I believe I may have stated in the past that I see strategy everywhere, but I would add that I also think in analogies. I always have. Some idiosyncratic part of my brain likes to change things into situations that may on their surface, not seem to apply, but are my way of more deeply processing what I am observing or making sense of what information I am taking in.
I like tennis — it’s actually my favorite sport. I enjoy watching it and I enjoy playing it. As I read Agassi’s book, I noticed that my preconceptions about him as a player were incrementally stripped away, replaced by what he was sharing about himself as a person. He wasn’t given a choice about tennis — it isn’t something he picked for himself — and throughout his life, it has been the singular mechanism around how he has self-actualized.
It is also interesting to me that when Agassi describes the matches he plays, he completely dissects them. From why he is playing that match, how he decided to play or not, what he was wearing, who was in the stands, what past history he has with the players and shared experiences they have had on and off the court; to the extent that winning or not winning becomes a logical outcome of the decisions he made along the way, leading to the end of the match.
Success from Self-Discovery
There is absolutely no doubt that he is one of the greatest tennis players of all time.

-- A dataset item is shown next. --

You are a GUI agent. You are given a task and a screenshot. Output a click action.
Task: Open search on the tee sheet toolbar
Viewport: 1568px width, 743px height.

But I would add that the true genius of his play is that his success wasn’t rooted in winning — it was rooted in self-testing and self-discovery. It was motivated by an acknowledgement of an existing skill that could be leveraged in various forms using seemingly unrelated variables to create a specific outcome. If winning came, it was a by-product of the other factors that culminated into a desirable result.
This is a core principal of strategy. It is essential to understand that winning is more than something that you can achieve by hurling technical skill at it. It is built from a complex exploration of the pieces and parts that make up the nuances of an organization’s self-actualization and self-exploration — capacity, knowledge, skills, abilities, resources, capabilities, identity, culture, personality. Winning is the logical outcome of creating a strategy that utilizes these variables in the right proportions. If you take the time to address each one successfully, then winning will take care of itself.
There is strategy to be seen and observed no matter where you go. Agassi’s journey as a tennis player underscores the idea that focus on a wider range of contributing factors and a diminished focus on or lessening of a myopic view of “winning” actually increases the likelihood of designing and creating the desired end result.